■ EXERCISE GOAL ■
Repeat the data below exactly, dropping any pictures it holds.

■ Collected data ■
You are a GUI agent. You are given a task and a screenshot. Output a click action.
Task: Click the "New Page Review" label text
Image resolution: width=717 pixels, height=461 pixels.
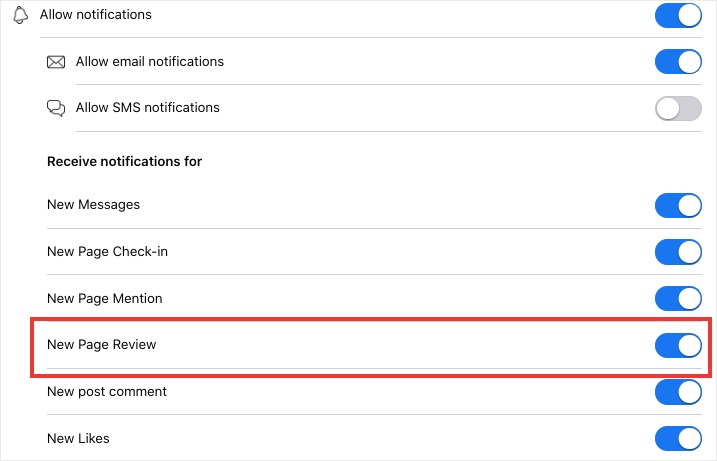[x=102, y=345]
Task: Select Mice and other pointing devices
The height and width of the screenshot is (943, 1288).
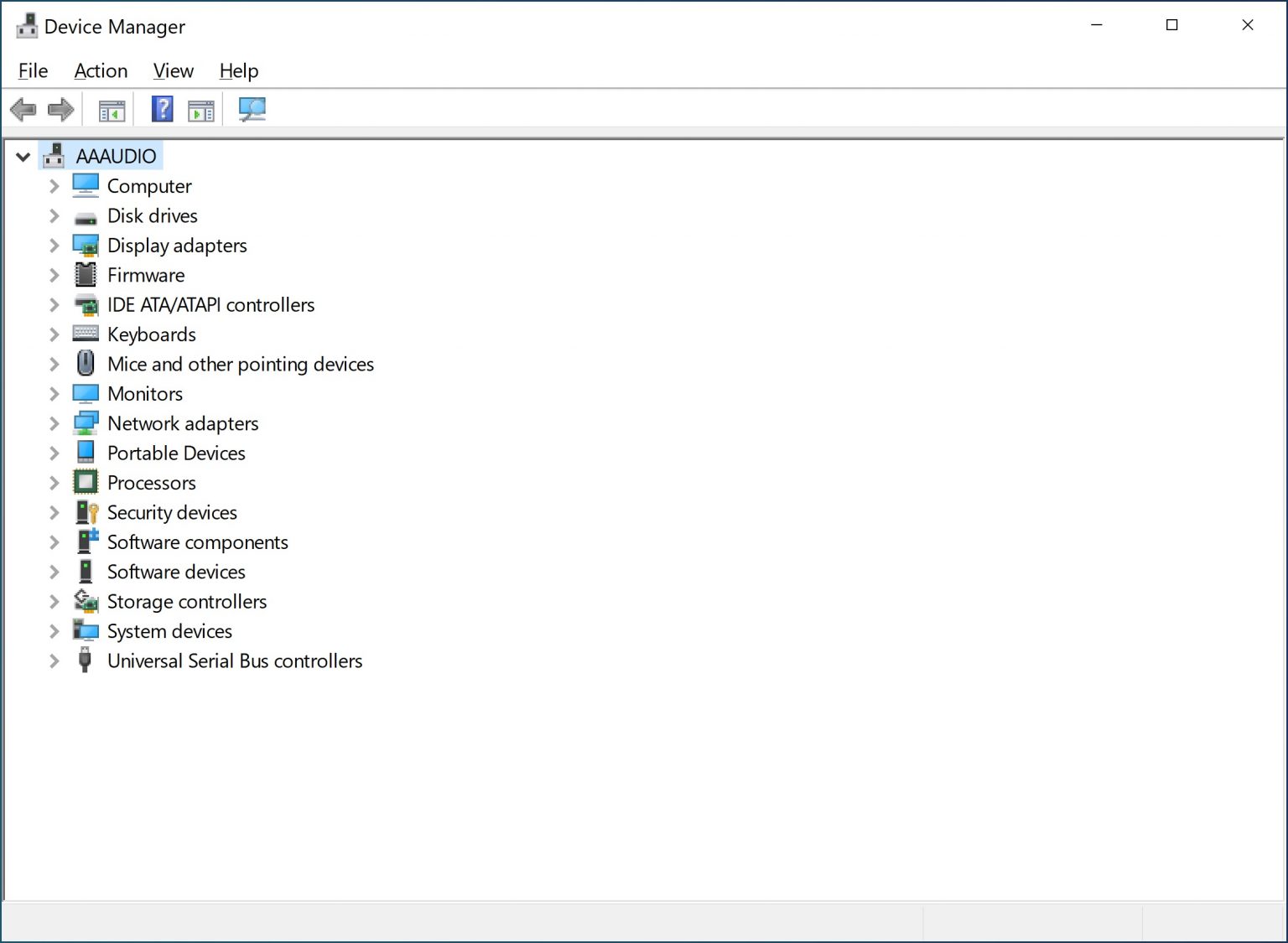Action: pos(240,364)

■ RESPONSE ■
You are a GUI agent. You are given a task and a screenshot. Output a click action.
Task: Click the "New Page Review" label text
Image resolution: width=717 pixels, height=461 pixels.
[x=102, y=345]
Task: Select Mice and other pointing devices
The height and width of the screenshot is (943, 1288).
Action: pos(240,364)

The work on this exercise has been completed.